What normally would have taken a while to propose, study, arrange, purchase, deliver and set up was accomplished in a very short time.
“Our leadership was on it and they understood the issue and how little time we had to act,” Muto said. “We have been pushed to a place where merely purchasing the best products is no longer an option because there are none to purchase. There is a worldwide shortage and hospitals and states and countries are trying to purchase gear. There has never been a more crucial time, or a need so great to become a thinker out of the box. We need to think, plan and do. “
And so they did.
Epidemiology, clinical engineering, procurement, clinical staff, environmental services, supply chain staff, central sterile processing teams and senior leadership teams went to work.

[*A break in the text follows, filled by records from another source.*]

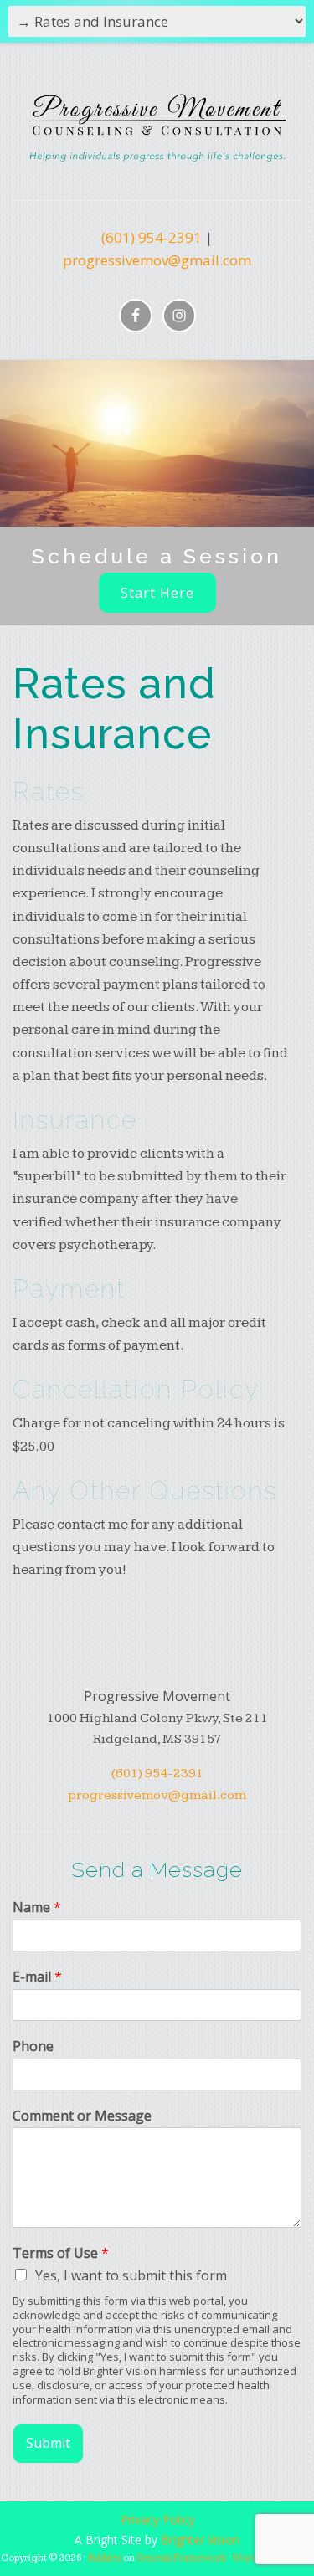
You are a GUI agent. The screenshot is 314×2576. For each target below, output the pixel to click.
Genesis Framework (181, 2558)
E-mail (37, 1977)
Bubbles (104, 2558)
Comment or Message (82, 2116)
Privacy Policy (157, 2519)
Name (37, 1907)
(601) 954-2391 (151, 237)
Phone (33, 2046)
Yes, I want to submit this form (131, 2275)
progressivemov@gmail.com (157, 260)
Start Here (157, 593)
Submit (48, 2443)
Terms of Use (61, 2253)
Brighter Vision (200, 2540)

A classroom was repurposed for a sterilization chamber. Its surfaces were painted with reflective paint to increase Tru-D’s efficiency.
With a chamber in hand, engineers designed racks to go into the room that could hang gear at the right distance and angles to make sure no piece of virus would miss its dose of radiation. Special collection boxes were designed so that the masks could be brought to the sterilization chamber without shedding any virus along the way.
Management then approved purchase of the 5-foot, 6-inch tall device.
The problem was that it could take several weeks, like a dozen, to deliver. Channeling Radar O’Reilly from the television show MASH, Muto reached out to a friend that could make it happen much quicker.
“In Pittsburgh we had about 30 of those things in different hospitals and clinics so I knew someone at the company,” she admitted. “I talked to him and we were able to find one. Management quickly got us a purchase order and it was going to be shipped. Except that it would take three weeks.”
That, everyone agreed, was too long.
“They said ‘if you come and get it, you can have it now.’ So we did,” Muto mused.
Michael Friesen, director of clinical engineering, and Patrick Headley, manager of clinical engineering professional services, grabbed the keys to the company plane and traveled to Tennessee to get training, get the machine and get home.
“The robot is large, fragile and incredibly valuable, yet we needed to get it operational as quickly as possible,” said Friesen.
“This is truly an all-hands-on-deck situation, and every hour and day is important,” Headley said. “We were on our way Monday morning, returned home that afternoon with Tru-D in hand and had the robot’s UV light up and running by Tuesday afternoon.”
Set at maximum power, Tru-D can disinfect hundreds of masks with each 20-minute cycle. Total cycle time from prepping the prep masks to disinfection, recovery and repackaging for the frontline healthcare providers is a little less than an hour for about 6,000 masks a day.
“By utilizing Tru-D, we can extend our current supply of personal protective equipment to meet the essential needs of our frontline faculty and staff,” said Dr. K. Craig Kent, executive vice president for health affairs. “UVa Health will continue to do all we can, from supply chain management to clinical innovations, to ensure every person in our facilities is safe and protected.”
Muto said she is proud to have played a role in the innovative, off-the-cuff and out-of-the-box thinking that put the medical center ahead of a potentially life-threatening problem.
“It’s the kind of thinking we need right now. We have never in our lives been faced with anything like this and drastic times require drastic measures,” she said. “It’s really forced people to be innovative thinkers. There has never been a time where the need was so great. I’m proud of the people here. We don’t wait. We get it done. I’m proud to be part of that.”